Records for this exercise =
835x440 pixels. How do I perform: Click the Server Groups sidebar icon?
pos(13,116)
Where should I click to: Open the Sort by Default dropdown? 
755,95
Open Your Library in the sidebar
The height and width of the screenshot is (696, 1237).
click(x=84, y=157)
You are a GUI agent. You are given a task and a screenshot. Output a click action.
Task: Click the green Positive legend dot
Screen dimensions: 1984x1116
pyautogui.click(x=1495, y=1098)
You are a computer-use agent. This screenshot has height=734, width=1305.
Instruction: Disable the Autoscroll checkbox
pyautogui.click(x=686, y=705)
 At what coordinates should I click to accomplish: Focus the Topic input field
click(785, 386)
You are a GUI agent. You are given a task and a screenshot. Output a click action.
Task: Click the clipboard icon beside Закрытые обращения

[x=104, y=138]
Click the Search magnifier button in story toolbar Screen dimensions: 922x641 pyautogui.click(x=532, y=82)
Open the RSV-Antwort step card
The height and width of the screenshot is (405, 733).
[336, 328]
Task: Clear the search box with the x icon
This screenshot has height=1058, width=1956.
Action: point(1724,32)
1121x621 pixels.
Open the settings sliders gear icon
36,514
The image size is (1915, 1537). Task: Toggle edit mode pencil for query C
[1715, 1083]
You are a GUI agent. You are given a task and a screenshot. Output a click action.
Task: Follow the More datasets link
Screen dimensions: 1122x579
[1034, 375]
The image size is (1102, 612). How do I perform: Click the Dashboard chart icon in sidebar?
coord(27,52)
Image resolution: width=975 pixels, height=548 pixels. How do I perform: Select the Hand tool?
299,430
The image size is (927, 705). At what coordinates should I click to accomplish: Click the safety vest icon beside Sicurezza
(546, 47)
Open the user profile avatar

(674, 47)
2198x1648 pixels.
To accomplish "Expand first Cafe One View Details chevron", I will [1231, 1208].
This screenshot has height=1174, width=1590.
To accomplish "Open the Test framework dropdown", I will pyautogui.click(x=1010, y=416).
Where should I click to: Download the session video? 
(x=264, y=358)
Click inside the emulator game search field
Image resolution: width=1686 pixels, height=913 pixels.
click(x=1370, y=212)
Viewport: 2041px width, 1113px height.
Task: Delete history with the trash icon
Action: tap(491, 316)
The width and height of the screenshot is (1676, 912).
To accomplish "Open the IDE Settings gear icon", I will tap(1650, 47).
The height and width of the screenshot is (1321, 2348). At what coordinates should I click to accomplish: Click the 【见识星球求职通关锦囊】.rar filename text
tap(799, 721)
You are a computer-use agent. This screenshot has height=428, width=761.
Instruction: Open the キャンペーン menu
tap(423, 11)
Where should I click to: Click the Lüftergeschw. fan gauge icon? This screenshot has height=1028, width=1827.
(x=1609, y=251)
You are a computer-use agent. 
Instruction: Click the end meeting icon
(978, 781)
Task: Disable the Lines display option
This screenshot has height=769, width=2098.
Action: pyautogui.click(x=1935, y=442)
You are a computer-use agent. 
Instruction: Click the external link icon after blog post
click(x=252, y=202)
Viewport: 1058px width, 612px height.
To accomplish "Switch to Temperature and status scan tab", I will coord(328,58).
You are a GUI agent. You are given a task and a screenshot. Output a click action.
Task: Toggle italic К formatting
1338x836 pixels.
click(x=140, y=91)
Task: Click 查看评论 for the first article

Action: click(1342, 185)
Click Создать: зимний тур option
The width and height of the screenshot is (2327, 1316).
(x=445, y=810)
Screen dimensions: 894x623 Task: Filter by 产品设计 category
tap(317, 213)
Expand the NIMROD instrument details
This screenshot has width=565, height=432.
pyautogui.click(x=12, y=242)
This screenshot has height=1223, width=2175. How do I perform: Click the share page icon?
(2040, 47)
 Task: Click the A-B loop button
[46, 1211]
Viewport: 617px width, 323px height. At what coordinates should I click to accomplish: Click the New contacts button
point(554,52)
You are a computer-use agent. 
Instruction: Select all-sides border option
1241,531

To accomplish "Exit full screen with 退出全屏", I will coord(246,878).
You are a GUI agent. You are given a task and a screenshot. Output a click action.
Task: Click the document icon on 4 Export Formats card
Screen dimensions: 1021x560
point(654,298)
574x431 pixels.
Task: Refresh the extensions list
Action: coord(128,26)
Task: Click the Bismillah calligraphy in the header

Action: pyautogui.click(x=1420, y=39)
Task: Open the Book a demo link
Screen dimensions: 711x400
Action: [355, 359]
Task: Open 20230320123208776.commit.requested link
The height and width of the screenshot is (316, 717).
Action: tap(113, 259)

Work task =
Copy each line in the listing where "card" appears.

Response box =
Open the RSV-Antwort step card
Task: Click the document icon on 4 Export Formats card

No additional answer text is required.